Various stimuli are known to promote CHOP binding to the DR5 promoter and, thus, upregulate DR5 expression (Shiraishi et al., 2005; Chen et al., 2016a). Here, we showed that caudatin treatment induced
overexpression of the endoplasmic reticulum (ER) chaperones PERK, BIP, ATF-4 and CHOP. Therefore, we tested the involvement of CHOP in caudatin-induced DR5 expression. As shown in Fig. 6C, knockdown of CHOP by siRNA markedly suppressed the caudatin-induced expression of DR5, suggesting that CHOP plays a critical role in the expression of DR5 induced by caudatin. Additionally, CHOP is known to regulate ER stress-induced cancer cell death, and depletion of CHOP prevents apoptosis against various anticancer drugs (Yao et al., 2017). Then, we investigated whether CHOP upregulation was involved in caudatin-mediated cell apoptosis. Our results showed that silencing of CHOP did not abolish the caudatin-mediated cleavage of caspase-9 and PAPR, suggesting that caudatin-triggered apoptosis is independent of ER stress.
MAPKs, including ERK1/2, p38 MAPK and JNK, have been im-plicated in TRAIL receptor induction (Trivedi et al., 2014; Pennati et al., 2015). Therefore, we analyzed whether caudatin had any eﬀect on the activation of these MAPKs in human breast cancer cells. The phos-phorylation of ERK, p38 MAPK and JNK was assessed following treat-ment with caudatin. We found that the phosphorylation of p38 MAPK and JNK was significantly increased upon caudatin exposure, but the phosphorylation of ERK remained constant. Next, to investigate the direct involvement of p38 MAPK or JNK in caudatin-induced DR5 ex-pression, we performed cotreatment with p38 MAPK- and JNK-specific inhibitors and observed that it abrogated caudatin-induced DR5 in breast cancer cells, which indicated that caudatin-induced DR5 ex-pression was involved both in p38 MAPK and JNK activation.

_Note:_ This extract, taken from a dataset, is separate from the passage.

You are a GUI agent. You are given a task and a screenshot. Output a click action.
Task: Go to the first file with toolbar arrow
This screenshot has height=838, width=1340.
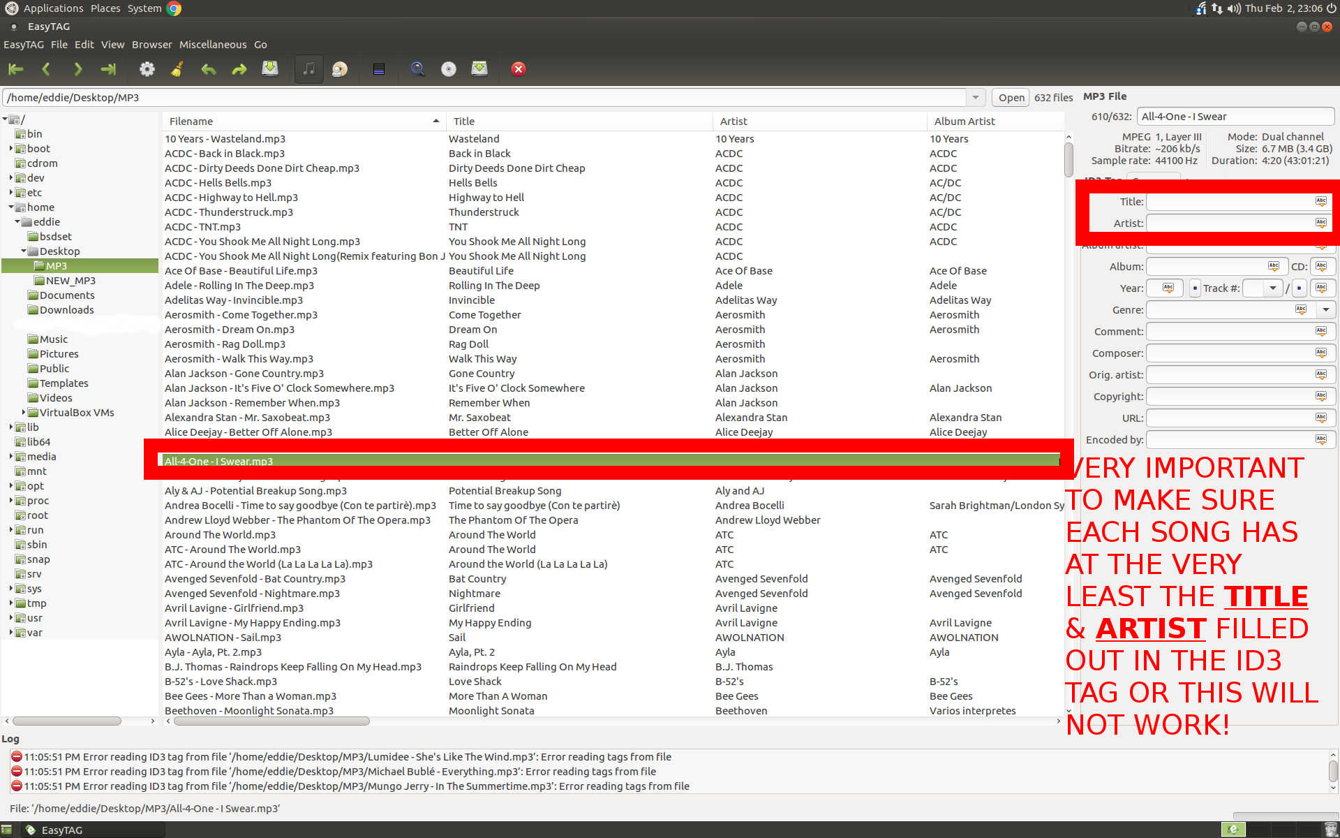point(15,69)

Overall, our results provide mechanistic evidence that caudatin treatment of breast cancer cells results in the sensitization of cells to TRAIL-induced apoptosis through DR5 upregulation. Our findings provide novel insight into the anticancer activity of caudatin and warrant further evaluation of the combination of caudatin and TRAIL as a potential therapeutic regimen against human breast cancer.
Conflict of interest
The authors declare that there are no conflicts of interest.
This work was supported by grants from the National Natural Science Foundation of China (No. 81703039); Shandong Provincial Natural Science Foundation, China (No ZR2016HL58; No ZR2018MH026).